The decline in daily trading volume of Hong Kong stocks has been cited as one of the key reasons for these claims, with many listed companies experiencing a significant drop in trade. This has led netizens to visit iconic financial landmarks in Hong Kong, such as the Exchange Square, to take photos of what is described as “the ruins of the former world financial center with no liquidity.”
In response to these criticisms, Secretary Hui Ching-yu highlighted the growth and resilience of Hong Kong’s financial market, particularly in areas such as securities, assets and wealth management, and insurance. He emphasized that these areas have shown steady growth despite the challenges posed by macroeconomic factors and geopolitical instability.
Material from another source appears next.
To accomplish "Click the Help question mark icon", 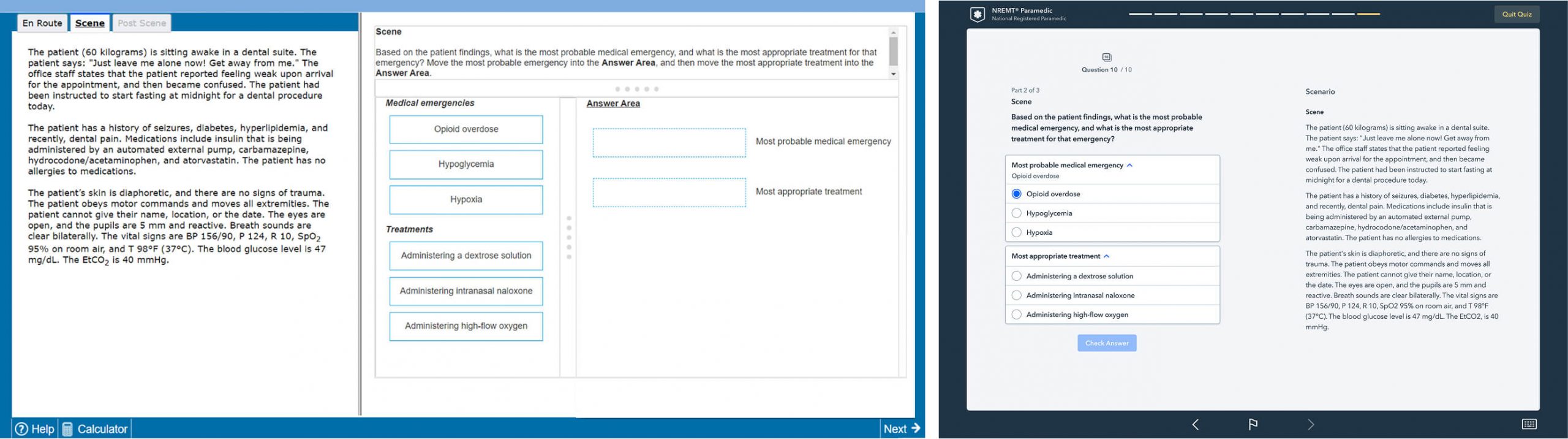I will click(x=21, y=429).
Despite Hui’s defense, financial columnist Zhou Xian was critical of the Hong Kong government’s approach to the development of the financial industry. Zhou highlighted the challenges faced by the local financial sector and the tendency of some industry professionals to shift towards investing in U.S. stocks amidst the decline of Hong Kong stocks.
Echoing similar sentiments, businessman and Chairman of Centaline Group, Shi Yongqing, expressed the possibility of Hong Kong becoming an “international financial center ruins.” He emphasized the need for support from international funds and the importance of attracting investments from Europe and the United States to help the city’s financial industry prosper.
The debate around the future of Hong Kong as an international financial center continues to intensify, with voices from various sectors offering differing perspectives on the challenges and potential opportunities ahead. While concerns about the city’s financial future persist, key stakeholders are engaged in robust discussions on the best path forward.